▶ **LISTA DE TAREFAS**:
• a. Liste os tipos de processos que, segundo o trecho sobre os mitos dos orixás, foram estudados nas aulas de Geografia.
• b. Prolongue o trecho sobre os mitos dos orixás, começando logo após a última frase apresentada.

▶ **TRECHO DO DOCUMENTO**:
A FORMAÇÃO E CONFIGURAÇÃO DA TERRA NOS MITOS DOS ORIXÁS:
Os mitos dos orixás falam da criação do mundo, relatam uma infinidade de situações
envolvendo, os deuses e os homens, os animais e as plantas, elementos da natureza e da vida em
sociedade. Dessa maneira, os mitos passam a ter uma profunda questão geográfica, pois
fundamentam a relação existente entre homem, natureza e o espaço. Pensando sobre este aspecto,
foram usadas as mitologias sobre Iemanjá (Orixá das águas) e Oquê (Orixá da terra) nas aulas do
cursinho comunitário da Unesp - Ourinhos (CACUO), para estudo nas aulas de Geografia acerca
dos processos geológicos, geomorfológicos e hidrográficos, a partir de uma compreensão da
natureza do elementos água e terra e, até mesmo, da diferenciação entre os sexos masculino e
feminino.

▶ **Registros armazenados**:
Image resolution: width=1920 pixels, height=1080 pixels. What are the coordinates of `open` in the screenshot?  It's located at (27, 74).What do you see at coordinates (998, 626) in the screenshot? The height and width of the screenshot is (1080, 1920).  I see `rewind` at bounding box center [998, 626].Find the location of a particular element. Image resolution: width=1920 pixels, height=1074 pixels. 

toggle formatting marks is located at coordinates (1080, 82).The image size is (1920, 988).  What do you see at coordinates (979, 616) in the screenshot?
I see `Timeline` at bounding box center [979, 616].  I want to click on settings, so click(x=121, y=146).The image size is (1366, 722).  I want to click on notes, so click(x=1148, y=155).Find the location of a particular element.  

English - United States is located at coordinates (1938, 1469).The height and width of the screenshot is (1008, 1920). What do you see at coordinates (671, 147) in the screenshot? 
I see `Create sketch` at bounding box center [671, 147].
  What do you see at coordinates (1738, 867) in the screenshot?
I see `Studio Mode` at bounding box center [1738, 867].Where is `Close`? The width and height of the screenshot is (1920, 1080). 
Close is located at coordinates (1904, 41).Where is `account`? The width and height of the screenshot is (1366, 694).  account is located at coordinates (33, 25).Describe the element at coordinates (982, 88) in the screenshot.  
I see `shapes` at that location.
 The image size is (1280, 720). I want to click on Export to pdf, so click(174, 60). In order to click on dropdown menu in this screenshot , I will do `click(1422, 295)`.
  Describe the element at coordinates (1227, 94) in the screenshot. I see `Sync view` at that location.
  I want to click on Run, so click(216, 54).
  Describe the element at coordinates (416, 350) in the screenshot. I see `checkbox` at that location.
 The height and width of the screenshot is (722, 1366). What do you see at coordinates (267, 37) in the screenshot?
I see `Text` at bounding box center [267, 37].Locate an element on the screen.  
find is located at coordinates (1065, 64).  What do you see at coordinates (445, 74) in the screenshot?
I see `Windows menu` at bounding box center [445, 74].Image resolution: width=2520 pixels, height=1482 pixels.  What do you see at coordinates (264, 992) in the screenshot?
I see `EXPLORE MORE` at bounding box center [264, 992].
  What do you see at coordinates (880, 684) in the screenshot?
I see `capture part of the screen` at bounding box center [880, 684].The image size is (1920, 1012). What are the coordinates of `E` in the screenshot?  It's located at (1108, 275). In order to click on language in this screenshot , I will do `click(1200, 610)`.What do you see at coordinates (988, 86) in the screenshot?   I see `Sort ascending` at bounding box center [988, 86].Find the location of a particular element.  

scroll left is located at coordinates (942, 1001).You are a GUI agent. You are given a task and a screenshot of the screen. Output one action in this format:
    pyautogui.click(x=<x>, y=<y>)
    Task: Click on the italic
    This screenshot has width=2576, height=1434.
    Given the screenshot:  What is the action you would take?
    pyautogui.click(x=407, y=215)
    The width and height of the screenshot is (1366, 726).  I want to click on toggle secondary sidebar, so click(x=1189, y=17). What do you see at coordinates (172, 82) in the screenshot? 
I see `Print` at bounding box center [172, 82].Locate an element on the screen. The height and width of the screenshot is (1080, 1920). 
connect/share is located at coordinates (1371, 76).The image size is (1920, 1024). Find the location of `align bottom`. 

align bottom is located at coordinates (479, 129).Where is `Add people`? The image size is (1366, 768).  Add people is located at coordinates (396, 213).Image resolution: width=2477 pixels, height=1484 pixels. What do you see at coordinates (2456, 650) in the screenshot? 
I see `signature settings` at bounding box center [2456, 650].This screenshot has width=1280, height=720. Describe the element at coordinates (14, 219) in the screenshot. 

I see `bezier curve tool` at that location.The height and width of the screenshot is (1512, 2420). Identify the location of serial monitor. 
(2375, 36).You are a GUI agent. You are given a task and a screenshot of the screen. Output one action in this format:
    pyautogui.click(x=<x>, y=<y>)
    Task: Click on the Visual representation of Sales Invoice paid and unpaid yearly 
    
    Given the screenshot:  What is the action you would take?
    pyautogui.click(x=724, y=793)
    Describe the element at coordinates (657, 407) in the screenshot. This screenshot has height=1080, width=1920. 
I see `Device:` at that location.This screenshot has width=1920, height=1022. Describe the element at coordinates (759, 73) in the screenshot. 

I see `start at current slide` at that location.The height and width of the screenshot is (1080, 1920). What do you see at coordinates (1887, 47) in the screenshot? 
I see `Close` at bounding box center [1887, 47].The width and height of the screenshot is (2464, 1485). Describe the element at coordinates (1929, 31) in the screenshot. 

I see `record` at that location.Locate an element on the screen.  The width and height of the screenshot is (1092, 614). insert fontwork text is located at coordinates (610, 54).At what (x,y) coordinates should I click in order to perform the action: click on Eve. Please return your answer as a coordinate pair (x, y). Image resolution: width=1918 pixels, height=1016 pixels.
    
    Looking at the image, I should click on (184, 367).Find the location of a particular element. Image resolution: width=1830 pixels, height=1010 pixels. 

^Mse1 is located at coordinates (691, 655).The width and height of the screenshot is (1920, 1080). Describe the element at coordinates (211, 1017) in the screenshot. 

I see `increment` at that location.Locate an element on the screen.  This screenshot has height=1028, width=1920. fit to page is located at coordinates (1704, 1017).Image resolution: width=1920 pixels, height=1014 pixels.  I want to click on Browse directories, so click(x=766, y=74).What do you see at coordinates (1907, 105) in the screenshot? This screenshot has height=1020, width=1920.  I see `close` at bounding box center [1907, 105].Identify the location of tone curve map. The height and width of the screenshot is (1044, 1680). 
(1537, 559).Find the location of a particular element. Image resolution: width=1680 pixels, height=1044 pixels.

▶ **RESPOSTAS DO EXERCÍCIO**:
• a. Processos geológicos, processos geomorfológicos e processos hidrográficos.

• b.
OQUÊ SURGE DO FUNDO DO MAR: No princípio, Olocum reinava só no mundo. Olorum fez
o mundo de água e era Olocum quem governava. Tudo no início era mar, tudo era Olocum e
Olorum já estava entediado com a vastidão sem fim das águas. Foi então que Oraniã, com toda a
força que lhe dera Olorum fez surgir do fundo do oceano o primeiro monte de terra, a primeira
colina sobre as águas, a montanha Oquê. Oquê que significa montanha na língua dos antigos, ele
surgiu das profundezas dos mares pela vontade de Olorum, desde então passou a existir além dos
mares, as terras de Oquê. Assim nasceu Oquê o orixá das montanhas, sobre o monte a vida dos
humanos foi possível. Olodumarê então reuniu os demais orixás em cima de Oquê e indicou a cada
um de seus filhos onde seria o seu domínio neste mundo. Os orixás puderam reinar sobre a terra,
mas muitos que vieram depois esqueceram Oquê, sem Oquê nenhum dos Orixás poderia fazer nada,
por isso devesse sempre fazer oferendas e ele. O que aconteceria se oque voltasse para o fundo das
águas e deixasse Olocum dominando o mundo sozinho?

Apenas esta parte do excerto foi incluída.